• PAGE:
Postscript October 3, 2012

            I chose this essay as the first to post in my electronic portfolio blog because the issue of capital punishment is so polarizing in our society and because, so often people frame their perceptions and opinions of others within the context of personal beliefs regarding things like the death penalty and abortion, criminal justice reform and immigration issues.  Why not begin this blog with a previous paper that spells out where I am currently in my thinking regarding the issue of capital punishment?  To be sure, my thoughts and opinions are evolving.

            It has been almost exactly a year since this paper was submitted as a weekly assignment for a course entitled Critical Issues in Criminal Justice at Grand Canyon University.  Since that time, I have become even more convinced that discussions regarding the deterrent effect of capital punishment are largely pointless whether they come from advocates or opponents of capital punishment.  Many criminals are irrational and thus unlikely to fully think through the potential consequences of their actions.  Furthermore, with different sentencing regimes from one jurisdiction to another, it is likely that some criminals aren’t even aware of the potential consequences at the time of their crimes.  Finally, given that capital punishment is not applied consistently, it seems likely that some criminals simply accept the odds and commit the crime.

            At this writing, I have just finished reading Ralph F. Voss’s book Truman Capote and the Legacy of In Cold Blood (2011), an outstanding, detailed exploration of Capote’s seminal work of creative non-fiction – his “non-fiction novel” – the account of the killing of four members of the Clutter family in a west Kansas town in the early 1960s and the subsequent search for the killers, their trial and eventual execution.  I read In Cold Blood while in the army during the mid-1980s and ironically, the officer I worked for had grown up in another small town in Kansas and was all too familiar with the story and its impact on small town life at the time.  Personally, I didn’t read In Cold Blood as much more than a journalistic treatment of a hideously tragic crime on a par with Joseph Wambaugh’s The Onion Field, which I read during that same period in my life.[v]  Thanks to Voss’s exploration of Capote’s work, I have gained a better appreciation of the process of writing and perhaps more importantly, I’m more aware of the various subtexts in the work, especially Capote’s anti-capital punishment message, which I must confess, I missed in my first reading of the book.  Perhaps it is time to revisit my worn copy of In Cold Blood.

   

References

 

Colon, S. (2009).  Capital crime:  How California’s administration of the death penalty violates the eighth amendment.  California Law Review, 97(5), 1377-1417.

Flexon, J. L., Stolzenberg, L. & D’Alessio, S. J. (2011).  Cheating the hangman:  the effect of the roper v. simmons decision on homicides committed by juveniles.  Crime & Delinquency, 57(6), 928-949.

Kaufman, S. B. (2011).  Citizenship and punishment:  situating death penalty jury sentencing.  Punishment & Society, 13(3), 333-353.

Mannheimer, M. J. Z. (2011).  Not the crime but the cover-up:  a deterrence-based rationale for the premeditation-deliberation formula.  Indiana Law Journal, 86(3), 879-937.

Radelet, M. L., & Lacock, T. L. (2009).  Do executions lower homicide rates?:  The views of leading criminologists.  The Journal of Criminal Law & Criminology, 99(2), 489-504.

Thomson, E. (1999).  Effects of an execution on homicides in California.  Homicide Studies, 3(2), 129-150.

Voss, R.F. (2011).  Truman capote and the legacy of in cold blood.  Tuscaloosa, AL:  The University of Alabama Press.

• DATASET EXTRACT:
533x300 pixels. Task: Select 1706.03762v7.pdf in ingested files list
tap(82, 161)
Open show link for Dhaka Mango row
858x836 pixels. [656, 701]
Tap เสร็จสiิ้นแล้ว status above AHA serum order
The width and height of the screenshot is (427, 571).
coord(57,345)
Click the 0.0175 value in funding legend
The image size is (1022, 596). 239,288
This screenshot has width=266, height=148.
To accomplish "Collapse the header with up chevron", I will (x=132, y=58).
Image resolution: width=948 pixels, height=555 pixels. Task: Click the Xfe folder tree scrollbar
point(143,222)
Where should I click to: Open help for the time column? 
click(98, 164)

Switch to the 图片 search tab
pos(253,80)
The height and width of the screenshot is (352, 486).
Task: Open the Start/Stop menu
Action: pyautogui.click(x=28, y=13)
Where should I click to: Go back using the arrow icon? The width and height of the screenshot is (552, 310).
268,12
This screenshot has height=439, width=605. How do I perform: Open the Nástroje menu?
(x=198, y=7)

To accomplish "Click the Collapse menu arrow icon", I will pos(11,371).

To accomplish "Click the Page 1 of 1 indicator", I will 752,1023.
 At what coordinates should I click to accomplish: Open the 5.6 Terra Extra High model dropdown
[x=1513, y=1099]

• WRITTEN INSTRUCTION 1:
According to the capital punishment postscript, in which course was the paper first submitted as a weekly assignment?
• WRITTEN INSTRUCTION 2:
Resume the capital punishment postscript after its final line.
The listing is separate material and has no connection to the capital punishment postscript.

• EXERCISE ANSWER 1:
Critical Issues in Criminal Justice at Grand Canyon University.

• EXERCISE ANSWER 2:
Waller, B.N. (2009).  You Decide!  Current debates in Criminal Justice.  Upper Saddle River, NJ:  Prentice Hall.

Wambaugh, J. (1973).  The onion field.  New York:  Dell.



[i] I would argue that deterrence ranks high in public opinion polls because high numbers of respondents are personally frightened by the prospect of being executed for a criminal offense and thus they naturally respond in accordance with that very personal belief.  I would further argue that a decline in the number of respondents who view capital punishment as a deterrent is the result of rising personal pessimism in response to a perceived increase in crimes of all sorts, rather than the result of some widespread lessening of personal fear of being executed.  In other words, respondents still fear the personal prospect of being executed but they perceive crime as rampant and no longer hold the view that capital punishment is a means of bringing crime rates down.
[ii] Mannheimer (2011) notes that in California, a shooting would be dealt with differently depending on whether the shooter was sitting on the curb (second-degree murder) or sitting in a car (first-degree murder), because the act of sitting in a car connotes premeditation on the part of the shooter, who has presumably, weighed his options and decided it is more advantageous for him to operate from a vehicle.
[iii] At the national level, Kaufman (2011) notes that “the death penalty is used rarely” (p. 336) and goes on to point out that in 2002 over 14,000 homicides were recorded in the U.S., with just 155 defendants sentenced to death as a result.  Of those 155 sentences, 71 prisoners were executed.
[iv] “We do not have proof of the number of ships it saves, but we do not tear the lighthouse down” (Waller, 2009, p. 274).
[v] Compared to the Clutter family killers, the outcome for the Onion Field killers was drastically different.  Both died of old age behind bars – one a pathetic recidivist after having been paroled and rearrested, the other just this past August, having never left prison though not for lack of trying.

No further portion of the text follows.